In a joint partnership between some of the world’s largest tech companies, Facebook announced on Tuesday evening the launch of Internet.org, an effort to reduce the barriers to online access for developing nations across the globe.

The effort — which includes a handful of the most powerful tech operators in the world including Ericsson, Nokia, Qualcomm and Samsung — is focused primarily on mobile devices, the most likely way that the billions of people who aren’t online will access the Internet in the coming years.

“Everything Facebook has done has been about giving all people around the world the power to connect,” Zuckerberg said in a statement. “There are huge barriers in developing countries to connecting and joining the knowledge economy. Internet.org brings together a global partnership that will work to overcome these challenges, including making internet access available to those who cannot currently afford it.”

The approach is three-pronged. First, the group says it aims to work on lowering the cost of technologies used to access the Web — be it through cheaper smartphones or local operating partnerships. Second, the group aims to bring data usage down, working on more efficient apps, data-compression tools and better network capabilities. And third, the group will work on developing sustainable business models in local markets that ultimately make it easier to access the Internet.

Facebook isn’t entirely new to the space. With Facebook Zero, a partnership with 50 operators in more than 45 countries, it tried a similar effort to bring low-cost Facebook access to developing nations.

And bringing the Internet to the world isn’t exactly a novel idea, either. You might remember Google’s Project Loon, announced just a few months ago, a plan to blanket the world in Wi-Fi signals with balloons floating over countries all across the earth.

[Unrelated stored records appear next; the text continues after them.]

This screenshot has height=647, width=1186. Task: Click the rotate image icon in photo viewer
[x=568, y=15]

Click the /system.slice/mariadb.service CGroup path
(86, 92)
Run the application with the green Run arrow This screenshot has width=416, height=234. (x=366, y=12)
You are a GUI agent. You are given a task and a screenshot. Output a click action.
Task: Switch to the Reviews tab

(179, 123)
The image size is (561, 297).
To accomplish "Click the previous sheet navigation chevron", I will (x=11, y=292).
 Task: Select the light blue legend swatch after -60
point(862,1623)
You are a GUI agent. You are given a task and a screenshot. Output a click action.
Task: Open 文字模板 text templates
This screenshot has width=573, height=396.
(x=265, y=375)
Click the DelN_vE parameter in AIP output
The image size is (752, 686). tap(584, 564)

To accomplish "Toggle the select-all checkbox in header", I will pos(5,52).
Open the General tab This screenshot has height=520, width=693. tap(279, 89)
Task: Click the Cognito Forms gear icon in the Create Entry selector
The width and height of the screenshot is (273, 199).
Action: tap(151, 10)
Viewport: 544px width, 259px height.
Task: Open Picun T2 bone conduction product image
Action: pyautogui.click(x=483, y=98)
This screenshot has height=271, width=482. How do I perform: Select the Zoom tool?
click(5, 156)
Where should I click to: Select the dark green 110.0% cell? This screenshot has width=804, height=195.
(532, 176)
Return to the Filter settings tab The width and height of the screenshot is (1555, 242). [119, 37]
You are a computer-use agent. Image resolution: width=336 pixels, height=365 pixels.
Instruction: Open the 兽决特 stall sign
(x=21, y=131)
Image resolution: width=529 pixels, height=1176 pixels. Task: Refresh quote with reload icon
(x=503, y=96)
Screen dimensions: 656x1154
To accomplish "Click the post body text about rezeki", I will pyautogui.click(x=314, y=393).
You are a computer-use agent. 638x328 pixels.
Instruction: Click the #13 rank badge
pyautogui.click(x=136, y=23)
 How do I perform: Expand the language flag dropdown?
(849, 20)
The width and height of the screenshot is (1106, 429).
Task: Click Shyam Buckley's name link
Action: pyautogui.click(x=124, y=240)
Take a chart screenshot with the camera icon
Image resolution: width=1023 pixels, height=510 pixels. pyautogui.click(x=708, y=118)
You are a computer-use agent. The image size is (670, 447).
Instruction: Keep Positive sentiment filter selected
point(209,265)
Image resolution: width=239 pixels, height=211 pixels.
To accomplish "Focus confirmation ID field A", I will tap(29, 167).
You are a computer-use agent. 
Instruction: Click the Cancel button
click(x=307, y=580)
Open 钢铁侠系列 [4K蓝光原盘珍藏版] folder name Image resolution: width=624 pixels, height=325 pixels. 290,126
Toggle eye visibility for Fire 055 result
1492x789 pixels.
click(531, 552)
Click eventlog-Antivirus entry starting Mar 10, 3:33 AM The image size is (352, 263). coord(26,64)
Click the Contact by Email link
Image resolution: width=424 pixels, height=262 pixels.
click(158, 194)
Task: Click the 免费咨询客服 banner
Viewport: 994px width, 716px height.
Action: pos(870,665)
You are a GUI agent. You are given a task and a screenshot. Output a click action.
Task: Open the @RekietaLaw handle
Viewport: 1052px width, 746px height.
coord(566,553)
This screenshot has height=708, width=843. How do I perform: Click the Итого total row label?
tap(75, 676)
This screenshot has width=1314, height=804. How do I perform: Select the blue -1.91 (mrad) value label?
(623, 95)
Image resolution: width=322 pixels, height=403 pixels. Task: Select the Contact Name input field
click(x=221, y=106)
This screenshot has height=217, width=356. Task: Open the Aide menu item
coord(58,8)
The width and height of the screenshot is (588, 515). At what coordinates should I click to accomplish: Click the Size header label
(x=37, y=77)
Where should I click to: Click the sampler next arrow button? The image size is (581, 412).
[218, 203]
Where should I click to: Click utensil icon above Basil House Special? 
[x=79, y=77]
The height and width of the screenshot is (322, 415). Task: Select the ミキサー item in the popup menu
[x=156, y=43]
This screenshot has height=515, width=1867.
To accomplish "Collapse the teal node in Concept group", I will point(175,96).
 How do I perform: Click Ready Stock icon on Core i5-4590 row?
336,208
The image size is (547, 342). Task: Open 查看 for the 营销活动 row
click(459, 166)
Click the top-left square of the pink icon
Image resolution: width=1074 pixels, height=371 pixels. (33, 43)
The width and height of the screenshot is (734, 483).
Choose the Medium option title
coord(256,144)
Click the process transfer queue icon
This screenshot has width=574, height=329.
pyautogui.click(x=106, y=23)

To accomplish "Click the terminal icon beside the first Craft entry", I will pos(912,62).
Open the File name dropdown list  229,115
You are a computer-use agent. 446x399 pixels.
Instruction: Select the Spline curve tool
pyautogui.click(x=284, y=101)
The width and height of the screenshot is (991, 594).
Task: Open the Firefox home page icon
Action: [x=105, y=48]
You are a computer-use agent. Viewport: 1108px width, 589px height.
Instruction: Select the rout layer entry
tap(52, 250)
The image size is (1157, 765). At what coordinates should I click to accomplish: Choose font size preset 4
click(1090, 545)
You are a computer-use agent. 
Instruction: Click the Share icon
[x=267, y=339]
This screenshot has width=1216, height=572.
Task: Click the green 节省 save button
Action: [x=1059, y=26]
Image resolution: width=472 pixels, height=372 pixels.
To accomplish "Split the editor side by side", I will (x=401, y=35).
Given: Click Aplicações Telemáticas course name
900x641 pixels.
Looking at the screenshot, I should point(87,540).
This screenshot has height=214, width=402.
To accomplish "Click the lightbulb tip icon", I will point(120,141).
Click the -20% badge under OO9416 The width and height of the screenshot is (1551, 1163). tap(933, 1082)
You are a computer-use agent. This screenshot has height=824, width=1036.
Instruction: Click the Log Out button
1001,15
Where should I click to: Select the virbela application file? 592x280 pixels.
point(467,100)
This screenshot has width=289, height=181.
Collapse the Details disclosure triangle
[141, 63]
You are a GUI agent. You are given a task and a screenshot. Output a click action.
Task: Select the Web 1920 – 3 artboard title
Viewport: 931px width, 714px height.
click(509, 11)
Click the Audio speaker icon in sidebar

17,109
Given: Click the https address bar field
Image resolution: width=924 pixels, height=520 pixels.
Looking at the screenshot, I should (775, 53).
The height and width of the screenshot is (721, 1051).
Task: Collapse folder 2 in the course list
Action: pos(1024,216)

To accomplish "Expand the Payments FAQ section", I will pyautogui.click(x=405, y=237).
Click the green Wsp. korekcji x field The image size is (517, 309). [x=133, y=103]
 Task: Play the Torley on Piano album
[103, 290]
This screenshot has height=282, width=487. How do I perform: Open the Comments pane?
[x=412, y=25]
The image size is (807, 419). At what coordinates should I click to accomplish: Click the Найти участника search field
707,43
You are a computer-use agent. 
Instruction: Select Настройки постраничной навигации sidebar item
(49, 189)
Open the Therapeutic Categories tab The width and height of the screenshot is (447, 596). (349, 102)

While the rest of the developing world can benefit from the likes of Google, Facebook and a host of other companies floating them free wireless connectivity and devices, it certainly helps these Web giants, too. The developing world contains the largest potential areas of growth for these companies, ripe with new users who may have never heard of Facebook before.

And when they do end up getting signed up online, boy, does Facebook have the right phone for them.

Call it a corporate form of enlightened self-interest.